==== MATERIAL PROVIDED ====

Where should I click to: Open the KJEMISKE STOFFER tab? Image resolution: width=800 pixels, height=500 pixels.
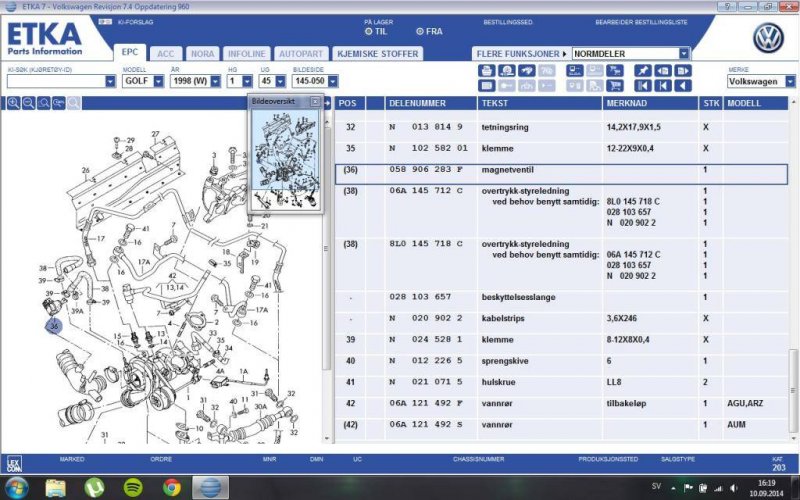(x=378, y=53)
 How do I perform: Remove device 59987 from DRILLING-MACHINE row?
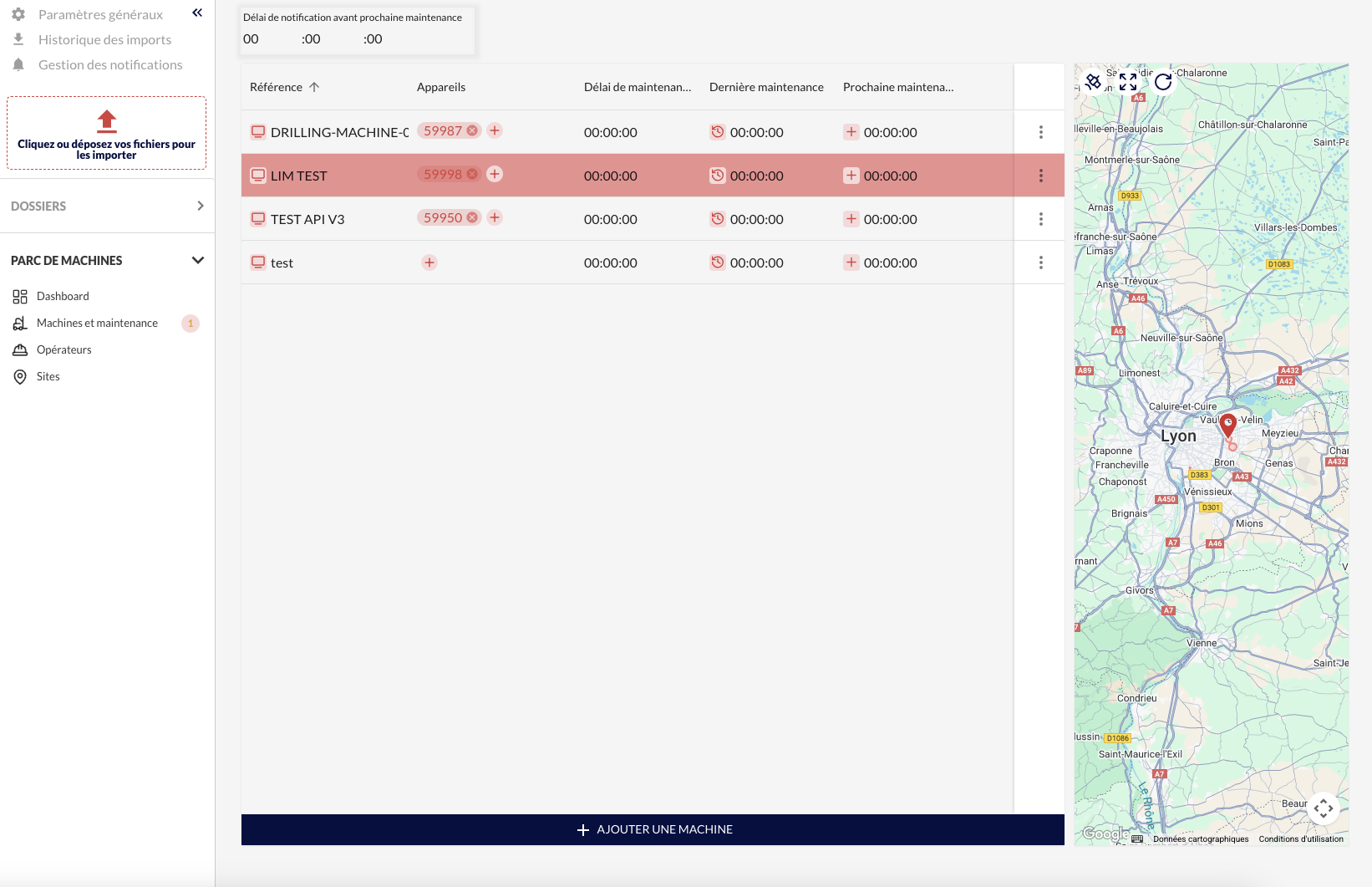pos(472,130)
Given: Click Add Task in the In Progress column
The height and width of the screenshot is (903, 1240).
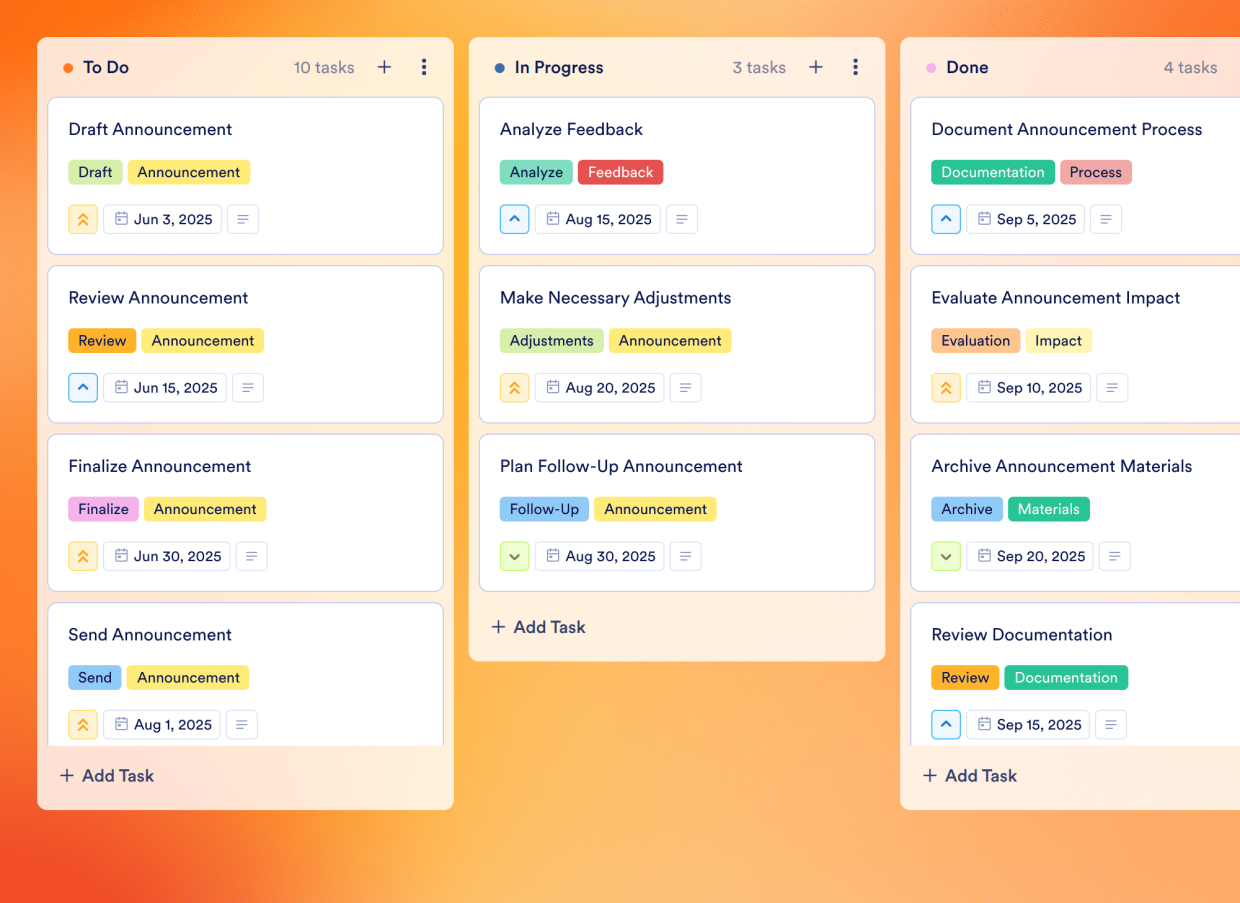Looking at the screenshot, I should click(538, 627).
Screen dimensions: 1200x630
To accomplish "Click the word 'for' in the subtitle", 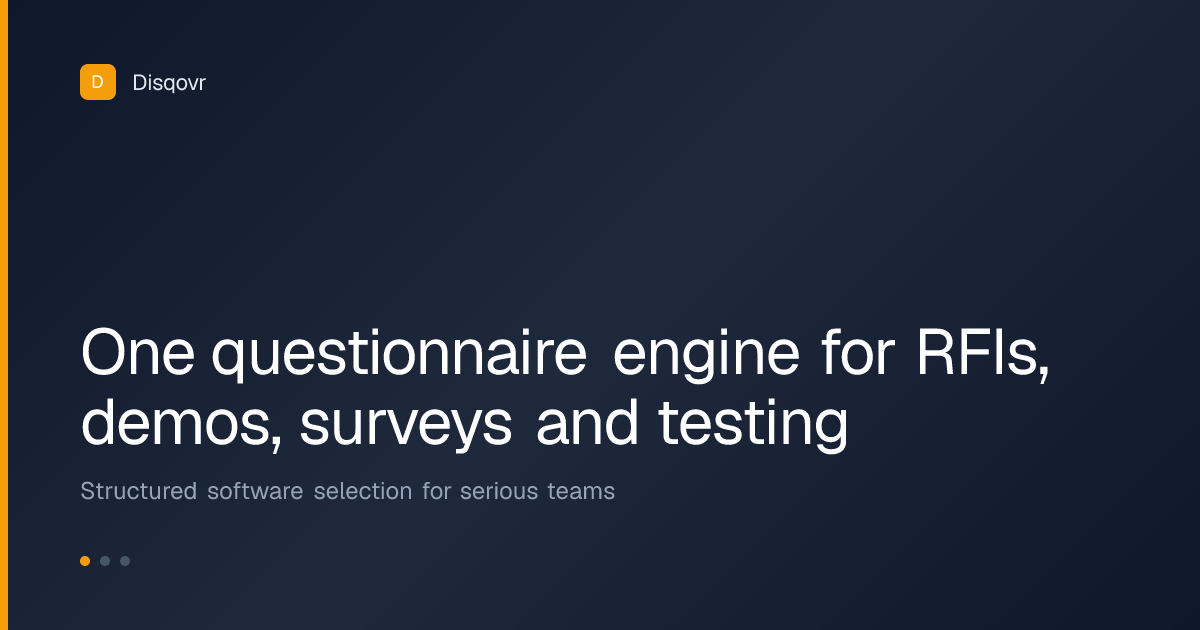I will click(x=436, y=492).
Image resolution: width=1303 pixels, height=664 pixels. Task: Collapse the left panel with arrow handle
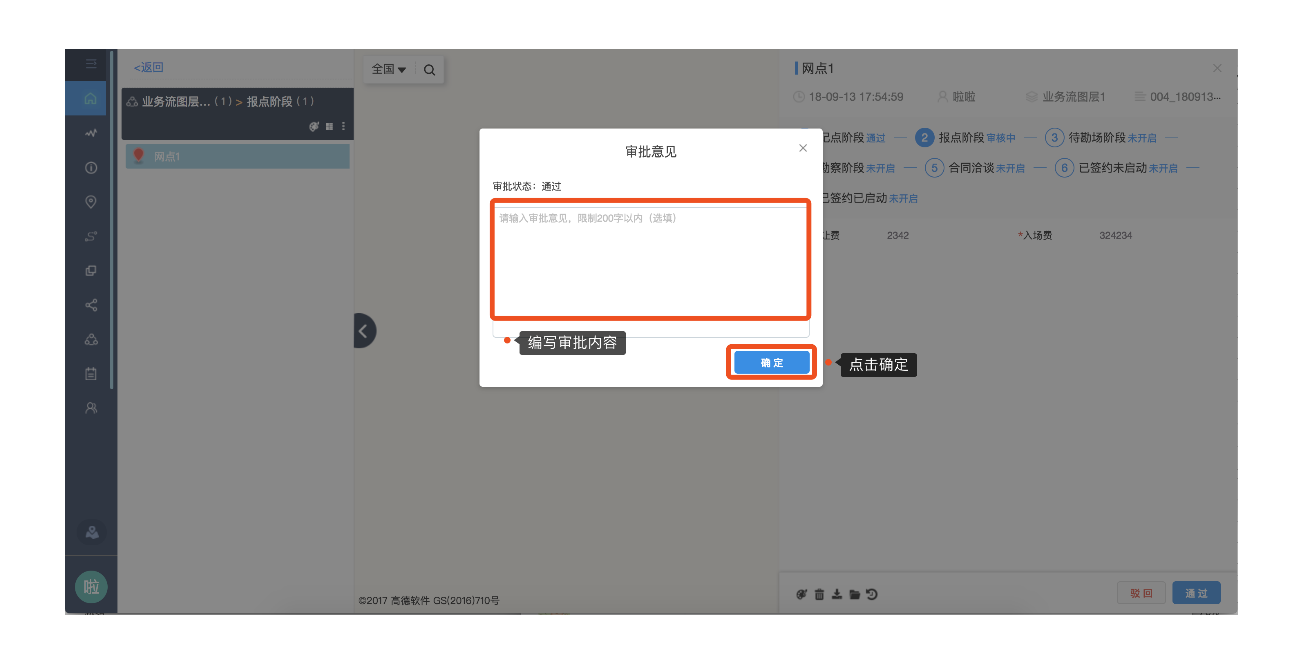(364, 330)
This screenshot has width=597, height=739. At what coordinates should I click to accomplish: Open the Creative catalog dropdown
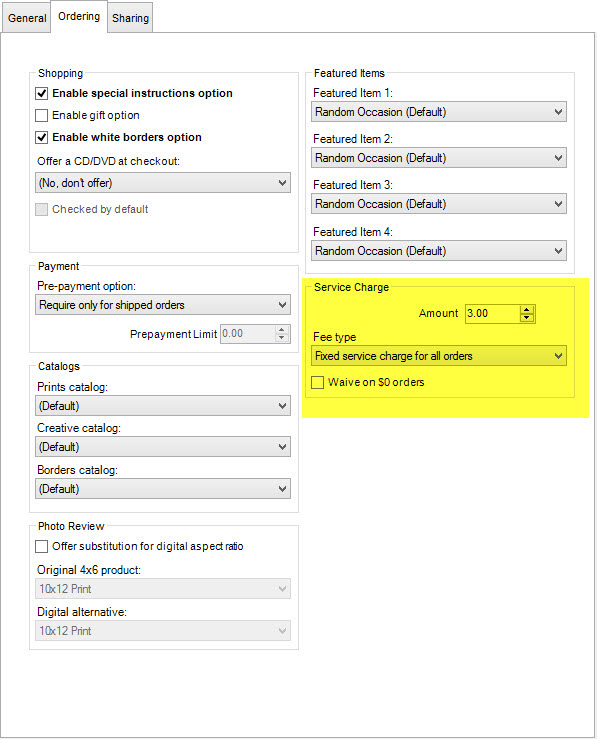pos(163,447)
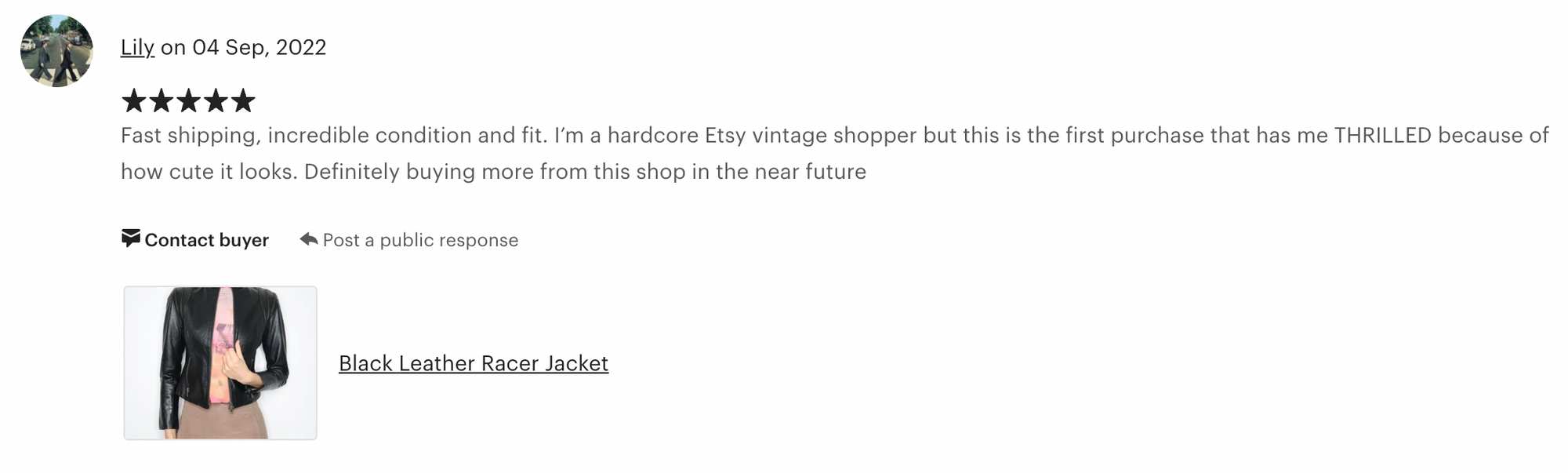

====

| WHAT YOU WILL DO |
Beginning with the first line of the material above, please output each line exactly through the line that contains "Screen dimensions: 1200x630", and only those, leaving out pictures.

| EXERCISE RESULT |
Where should I click to: Open the KJEMISKE STOFFER tab? Image resolution: width=800 pixels, height=500 pixels.
(x=378, y=53)
 How do I perform: Remove device 59987 from DRILLING-MACHINE row?
pos(472,130)
Given: Click Add Task in the In Progress column
The height and width of the screenshot is (903, 1240).
Looking at the screenshot, I should click(538, 627).
Screen dimensions: 1200x630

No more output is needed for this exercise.